▸ **WHAT TO WORK ON**:
Render the lines from the line with "Image resolution: width=700" to the line with "the WPBakery Page" as a JSON list of strings, one string per line, skipping any blank lines. Leave the pictures out of your answer.

━━ EXERCISE INPUT

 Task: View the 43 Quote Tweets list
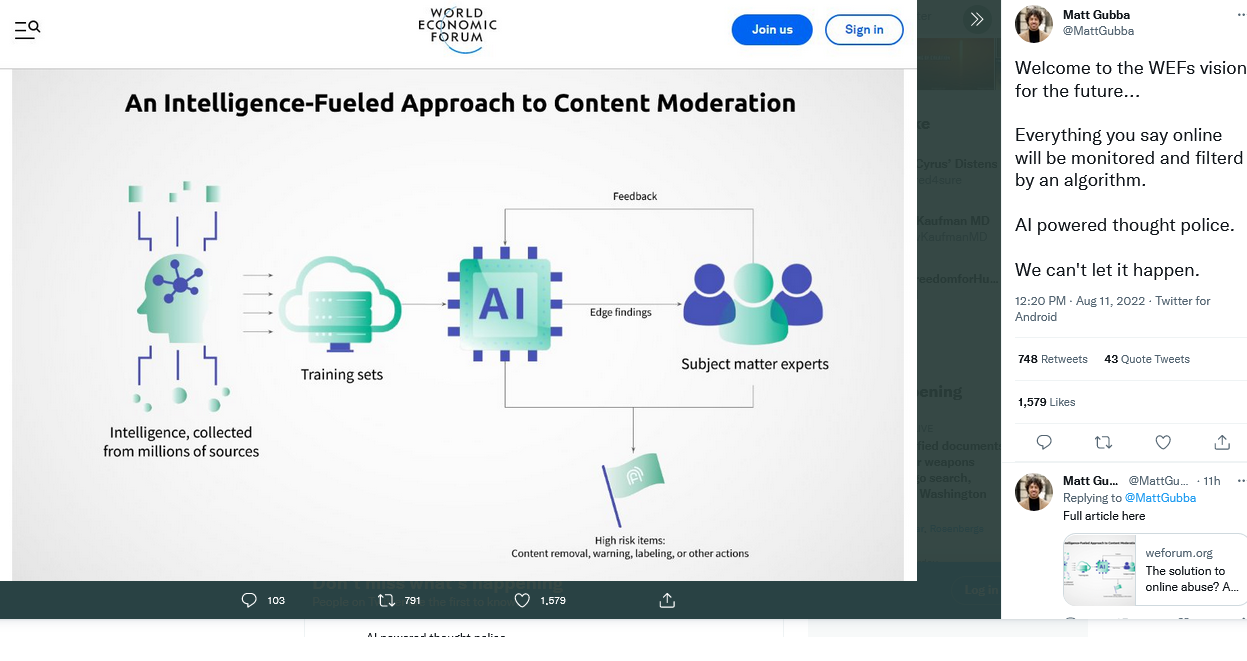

━━━━
━━ EXERCISE INPUT

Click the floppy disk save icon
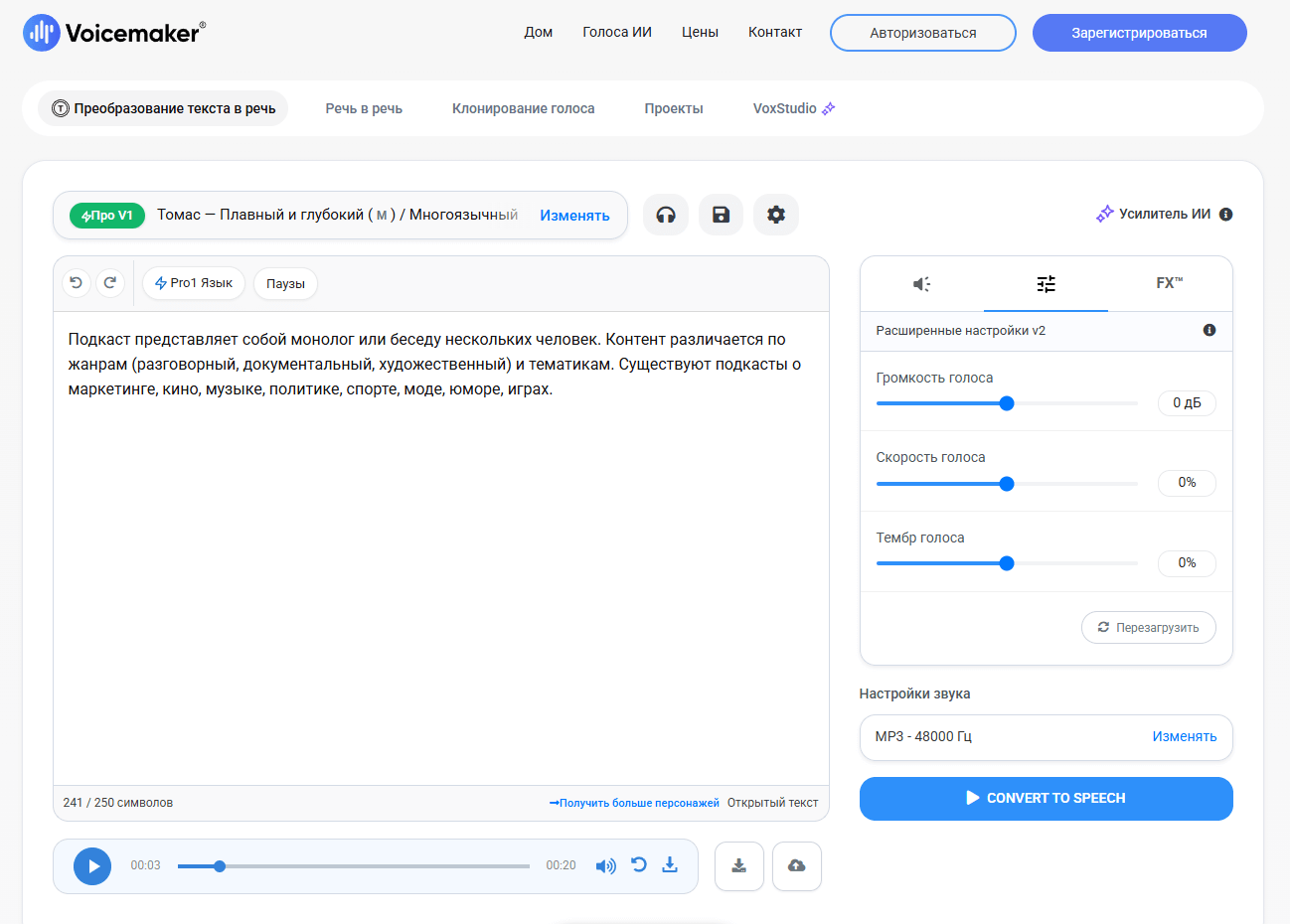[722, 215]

━━━━
━━ EXERCISE INPUT

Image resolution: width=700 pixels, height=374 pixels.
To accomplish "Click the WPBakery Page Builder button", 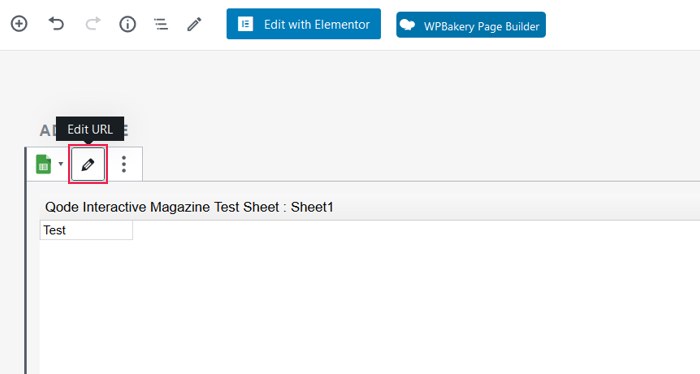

━━━━

▸ **WORKED SOLUTION**:
[
  "Image resolution: width=700 pixels, height=374 pixels.",
  "To accomplish \"Click the WPBakery Page Builder button\", "
]